C'est vrai, je n'ai aucune raison de l'être. C'est sans doute le contre-coup de toutes ses émotions.

— C'est rien, ça va passer !

Nous mangeons le pique-nique que nous avons pris soin d'acheter avant de rentrer à l'hôtel, puis nous nous installons tous les trois sur le lit, devant la télévision, pour regarder Grease qui passe à la télévision irlandaise. Louis ne comprend rien, mais la musique et la danse l'amusent. Je me lève subitement. Je sens quelque chose couler entre mes cuisses.

— Où tu vas ?

— Faire pipi.

Quelques secondes plus tard, je regarde hébétée, sur le papier toilette rose de l'hôtel ce que j'avais déjà deviné. Je suis en train de perdre du sang.

A peine sommes nous sortis du parking de l'aéroport que nous nous dirigeons déjà vers l'hôpital devant la porte duquel Florent me dépose avant de rentrer. J'ai appelé sur le chemin, j'ai de la chance, c'est mon gynécologue habituel qui me recevra. La salle d'attente des urgences est vide et peu éclairée.
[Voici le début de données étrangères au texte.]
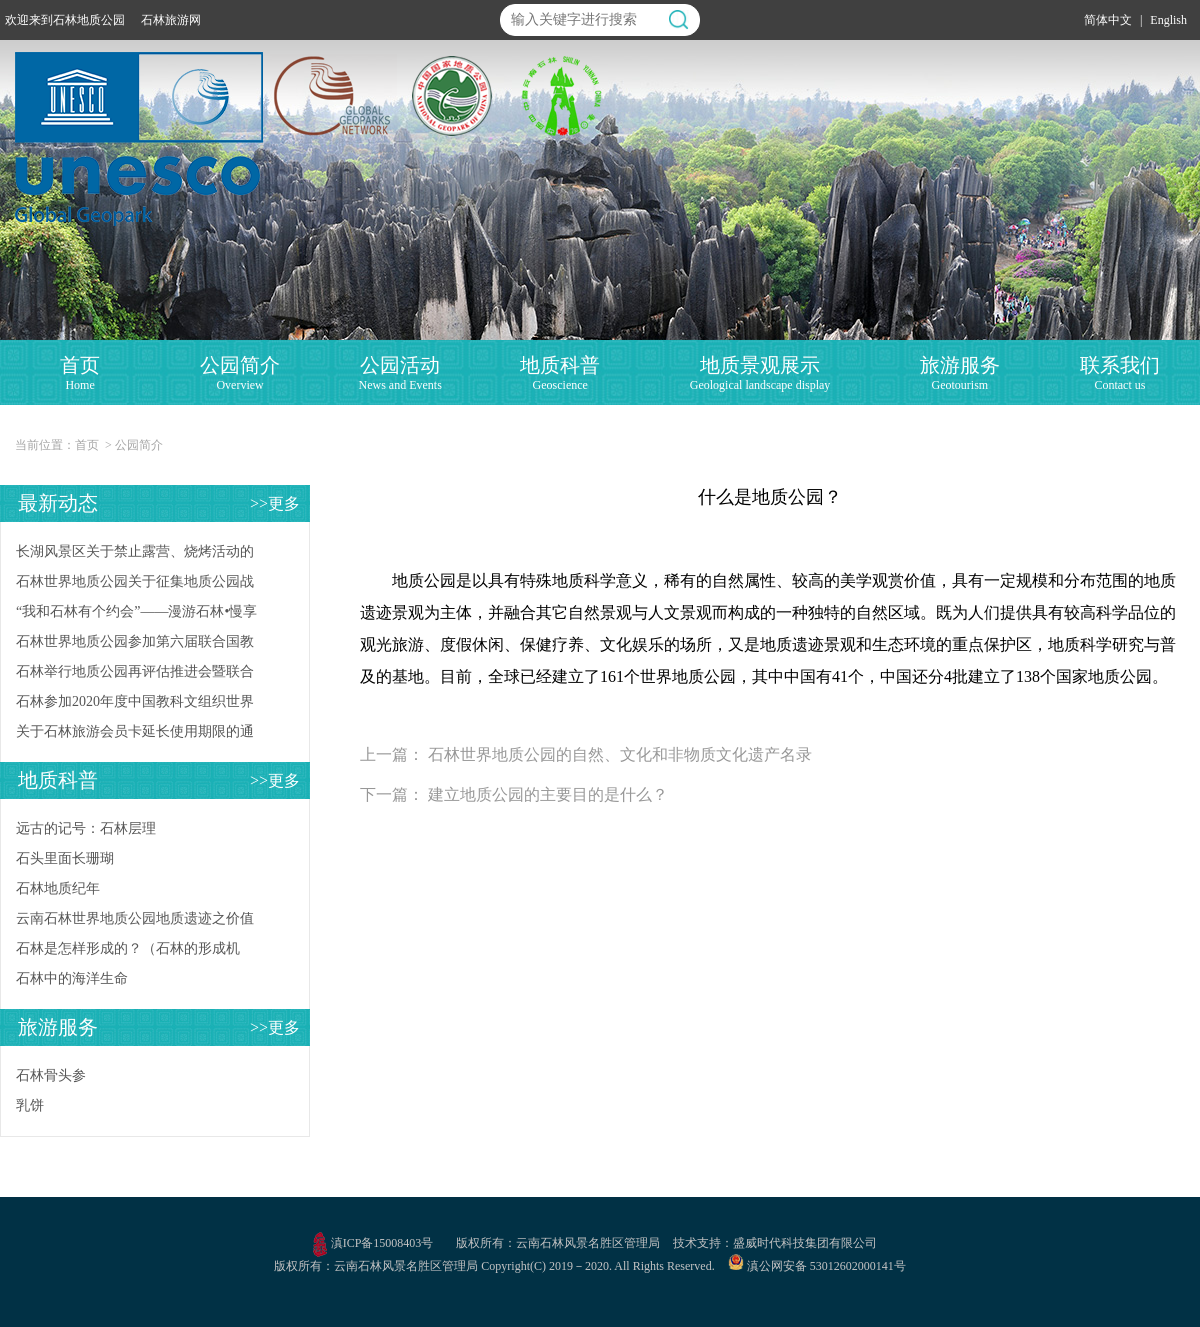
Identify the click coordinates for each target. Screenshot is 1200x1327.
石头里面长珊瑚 (65, 858)
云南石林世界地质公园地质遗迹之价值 (135, 918)
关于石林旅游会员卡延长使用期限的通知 (135, 735)
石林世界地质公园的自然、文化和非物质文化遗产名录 (620, 754)
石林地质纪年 (58, 888)
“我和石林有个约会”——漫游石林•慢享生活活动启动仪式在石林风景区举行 (136, 615)
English (1168, 20)
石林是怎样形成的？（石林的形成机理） (128, 952)
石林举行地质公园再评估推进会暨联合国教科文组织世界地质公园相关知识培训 (135, 675)
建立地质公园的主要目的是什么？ (548, 794)
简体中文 (1108, 20)
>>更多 (275, 503)
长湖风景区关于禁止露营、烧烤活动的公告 (135, 555)
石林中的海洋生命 (72, 978)
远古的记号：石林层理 (86, 828)
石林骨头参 (51, 1075)
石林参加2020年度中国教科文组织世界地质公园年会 (135, 705)
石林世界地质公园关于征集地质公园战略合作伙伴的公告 (135, 585)
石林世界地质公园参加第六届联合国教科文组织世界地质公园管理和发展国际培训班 (135, 645)
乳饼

Je n'arrive à penser à rien. Je n'ai pas perdu de sang depuis la veille mais une petite voix me dit que j'ai perdu mon bébé. J'ai sans doute été imprudente. J'ai beaucoup marché, je ne me suis pas reposée depuis mon test de grossesse. Florent n'est pas souvent là, et je jongle entre Louis, les cours à préparer et à donner et surtout les longues heures de transports en commun. Mais qui peut se reposer avec un enfant de deux ans et demi ? J'ai beau essayer de me raisonner, je me sens coupable.

Florent m'assure que si cela n'a pas marché, ce n'est pas grave, que la vie est bien faite. Si le petit ne s'est pas accroché, c'est qu'il y a une raison. J'aurais d'autres chances. J'ai eu beau acquiescé, je ne comprends pas ces affirmations. Comment peut-il être aussi détaché face à la situation ? Je fixe le siège en plastique orange qui me fait face, comme si des réponses pouvaient venir de lui. Lorsque le gynécologue vient me chercher, je réalise que je pleure silencieusement. Je ne l'avais même pas remarqué.

— Il va très bien.

— C'est son cœur ?

— C'est son cœur.

— Mais...le sang ?

— Ce sont des choses qui arrivent parfois... Ménagez-vous. Tout va très bien se passer.

L'ascenseur émotionnel, cette fois, est trop puissant. Je fonds en sanglots bruyamment.